20 June 2007
There Is a Balm in Fava Beans
One of the things Umm Hana taught me was that when you have to do something laborious, go ahead and do it all at once and get it over with. A day of chopping, peeling, and cooking may seem a pain, but then you've got a year's worth of jam. One day I stopped by her house and she'd made three chocolate roll-cakes, one for her daughter's birthday, the other two for the freezer. And while you may never see me with that many cakes in my freezer, I do take a 'get it while you can' approach when it comes to seasonal produce. Like those fava beans I got last week, I shelled a huge bag, used some, and set some aside for later. The same approach can be taken for cooking dried beans: (because cooking your own dried beans is much tastier and cheaper than canned) cook a large amount, then freeze them in plastic containers.
So, I shucked in the car, I shucked on the porch, I shucked watching Free to Dance for about the fifth time (who doesn't tear up at 'A Balm in Gilead?'). Anyway, back to the favas. I love them in a simple salad with some chunks of pecorino romano and a drizzle of olive oil, with a bit of mint for accent.
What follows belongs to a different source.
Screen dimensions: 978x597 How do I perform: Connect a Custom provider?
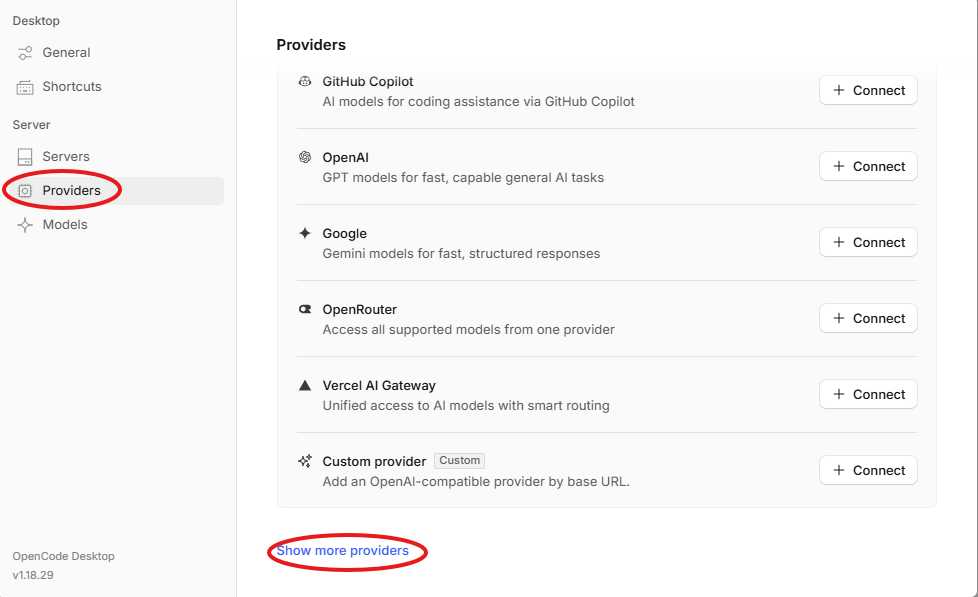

This time, my fridge yielded some cave aged-gruyere cheese, and I mounded the salad on top of some toasts as crostini. I ate them sitting in the midday sun of the front porch, and with the cheese melting into the still-warm toasts and the bite of fresh mint, it was the best lunch I've had in a while.
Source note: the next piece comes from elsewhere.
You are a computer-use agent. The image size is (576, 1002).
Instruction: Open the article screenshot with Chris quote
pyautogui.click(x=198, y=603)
Fava, Pecorino, and Mint Salad
I love the salty chunks of pecorino romano cheese in this salad, but it's equally good with other cheeses: slivers of aged gruyere or crumbles of feta come to mind.
2 cups fava beans, shelled, blanched and peeled
2 oz pecorino cheese, broken into chunks (or substitute another flavorful cheese)
1 tbl slivered mint leaves
a drizzle of olive oil, pinch of sea salt
Combine everything and toss to coat.
Fava Bean Crostini: Toast slices of a baguette or country bread until browned on both sides. Drizzle each slice with a little olive oil, then mound some of the salad on top.